*** Opening of MATERIALS PROVIDED ***

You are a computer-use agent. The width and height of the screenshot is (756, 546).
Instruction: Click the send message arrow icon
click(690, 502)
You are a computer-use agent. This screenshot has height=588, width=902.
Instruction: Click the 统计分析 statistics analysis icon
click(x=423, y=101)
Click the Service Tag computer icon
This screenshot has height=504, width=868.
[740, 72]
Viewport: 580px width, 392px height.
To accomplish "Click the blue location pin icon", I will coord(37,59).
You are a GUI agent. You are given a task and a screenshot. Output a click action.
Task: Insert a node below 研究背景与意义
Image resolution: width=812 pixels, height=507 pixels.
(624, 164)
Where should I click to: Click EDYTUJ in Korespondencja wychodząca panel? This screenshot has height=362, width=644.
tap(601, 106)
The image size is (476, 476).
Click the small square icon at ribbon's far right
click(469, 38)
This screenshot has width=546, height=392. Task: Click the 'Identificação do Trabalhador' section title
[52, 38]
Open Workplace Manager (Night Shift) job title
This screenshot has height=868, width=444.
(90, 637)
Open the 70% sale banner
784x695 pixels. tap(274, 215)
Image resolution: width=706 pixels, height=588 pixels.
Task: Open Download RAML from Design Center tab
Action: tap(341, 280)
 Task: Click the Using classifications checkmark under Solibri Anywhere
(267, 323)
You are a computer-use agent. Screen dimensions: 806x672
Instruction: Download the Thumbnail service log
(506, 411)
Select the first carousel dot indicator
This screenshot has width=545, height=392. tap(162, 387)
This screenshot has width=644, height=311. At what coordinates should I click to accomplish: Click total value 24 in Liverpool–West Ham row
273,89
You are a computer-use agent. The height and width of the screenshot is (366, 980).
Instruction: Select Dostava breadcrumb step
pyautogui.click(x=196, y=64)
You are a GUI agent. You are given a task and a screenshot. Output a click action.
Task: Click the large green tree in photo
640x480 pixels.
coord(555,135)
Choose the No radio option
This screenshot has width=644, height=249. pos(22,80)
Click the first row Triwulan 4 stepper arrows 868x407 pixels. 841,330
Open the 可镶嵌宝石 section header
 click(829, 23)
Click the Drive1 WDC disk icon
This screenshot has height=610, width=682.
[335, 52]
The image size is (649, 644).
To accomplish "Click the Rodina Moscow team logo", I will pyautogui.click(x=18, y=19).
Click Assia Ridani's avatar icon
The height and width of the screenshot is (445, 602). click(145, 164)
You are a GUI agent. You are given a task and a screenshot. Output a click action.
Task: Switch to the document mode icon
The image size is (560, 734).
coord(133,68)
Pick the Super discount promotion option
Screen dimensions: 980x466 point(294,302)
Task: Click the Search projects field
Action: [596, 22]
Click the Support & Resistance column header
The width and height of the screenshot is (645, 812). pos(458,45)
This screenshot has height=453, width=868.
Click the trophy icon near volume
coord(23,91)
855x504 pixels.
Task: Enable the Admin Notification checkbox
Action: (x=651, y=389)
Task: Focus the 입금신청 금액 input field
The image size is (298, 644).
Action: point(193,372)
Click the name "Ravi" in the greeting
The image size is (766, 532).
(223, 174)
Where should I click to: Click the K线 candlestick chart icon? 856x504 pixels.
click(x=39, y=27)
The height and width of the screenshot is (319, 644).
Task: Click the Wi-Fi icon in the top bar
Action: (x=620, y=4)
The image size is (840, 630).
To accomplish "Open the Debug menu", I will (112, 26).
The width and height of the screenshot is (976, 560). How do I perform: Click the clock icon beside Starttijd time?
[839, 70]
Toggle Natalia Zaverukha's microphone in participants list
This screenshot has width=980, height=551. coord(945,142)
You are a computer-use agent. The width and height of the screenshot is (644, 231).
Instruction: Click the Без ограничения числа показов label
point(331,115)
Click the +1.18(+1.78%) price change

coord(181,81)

*** Close of MATERIALS PROVIDED ***

> WHAT TO WORK ON: Extract every record. Keep wording exact.

> ANSWER SPACE:
You are a computer-use agent. The width and height of the screenshot is (756, 546).
Instruction: Click the send message arrow icon
click(690, 502)
You are a computer-use agent. This screenshot has height=588, width=902.
Instruction: Click the 统计分析 statistics analysis icon
click(x=423, y=101)
Click the Service Tag computer icon
This screenshot has height=504, width=868.
[740, 72]
Viewport: 580px width, 392px height.
To accomplish "Click the blue location pin icon", I will coord(37,59).
You are a GUI agent. You are given a task and a screenshot. Output a click action.
Task: Insert a node below 研究背景与意义
Image resolution: width=812 pixels, height=507 pixels.
(624, 164)
Where should I click to: Click EDYTUJ in Korespondencja wychodząca panel? This screenshot has height=362, width=644.
tap(601, 106)
The image size is (476, 476).
Click the small square icon at ribbon's far right
click(469, 38)
This screenshot has width=546, height=392. Task: Click the 'Identificação do Trabalhador' section title
[52, 38]
Open Workplace Manager (Night Shift) job title
This screenshot has height=868, width=444.
(90, 637)
Open the 70% sale banner
784x695 pixels. tap(274, 215)
Image resolution: width=706 pixels, height=588 pixels.
Task: Open Download RAML from Design Center tab
Action: tap(341, 280)
 Task: Click the Using classifications checkmark under Solibri Anywhere
(267, 323)
You are a computer-use agent. Screen dimensions: 806x672
Instruction: Download the Thumbnail service log
(506, 411)
Select the first carousel dot indicator
This screenshot has width=545, height=392. tap(162, 387)
This screenshot has width=644, height=311. At what coordinates should I click to accomplish: Click total value 24 in Liverpool–West Ham row
273,89
You are a computer-use agent. The height and width of the screenshot is (366, 980).
Instruction: Select Dostava breadcrumb step
pyautogui.click(x=196, y=64)
You are a GUI agent. You are given a task and a screenshot. Output a click action.
Task: Click the large green tree in photo
640x480 pixels.
coord(555,135)
Choose the No radio option
This screenshot has width=644, height=249. pos(22,80)
Click the first row Triwulan 4 stepper arrows 868x407 pixels. 841,330
Open the 可镶嵌宝石 section header
 click(829, 23)
Click the Drive1 WDC disk icon
This screenshot has height=610, width=682.
[335, 52]
The image size is (649, 644).
To accomplish "Click the Rodina Moscow team logo", I will pyautogui.click(x=18, y=19).
Click Assia Ridani's avatar icon
The height and width of the screenshot is (445, 602). click(145, 164)
You are a GUI agent. You are given a task and a screenshot. Output a click action.
Task: Switch to the document mode icon
The image size is (560, 734).
coord(133,68)
Pick the Super discount promotion option
Screen dimensions: 980x466 point(294,302)
Task: Click the Search projects field
Action: [596, 22]
Click the Support & Resistance column header
The width and height of the screenshot is (645, 812). pos(458,45)
This screenshot has height=453, width=868.
Click the trophy icon near volume
coord(23,91)
855x504 pixels.
Task: Enable the Admin Notification checkbox
Action: (x=651, y=389)
Task: Focus the 입금신청 금액 input field
The image size is (298, 644).
Action: point(193,372)
Click the name "Ravi" in the greeting
The image size is (766, 532).
(223, 174)
Where should I click to: Click the K线 candlestick chart icon? 856x504 pixels.
click(x=39, y=27)
The height and width of the screenshot is (319, 644).
Task: Click the Wi-Fi icon in the top bar
Action: (x=620, y=4)
The image size is (840, 630).
To accomplish "Open the Debug menu", I will (112, 26).
The width and height of the screenshot is (976, 560). How do I perform: Click the clock icon beside Starttijd time?
[839, 70]
Toggle Natalia Zaverukha's microphone in participants list
This screenshot has width=980, height=551. coord(945,142)
You are a computer-use agent. The width and height of the screenshot is (644, 231).
Instruction: Click the Без ограничения числа показов label
point(331,115)
Click the +1.18(+1.78%) price change

coord(181,81)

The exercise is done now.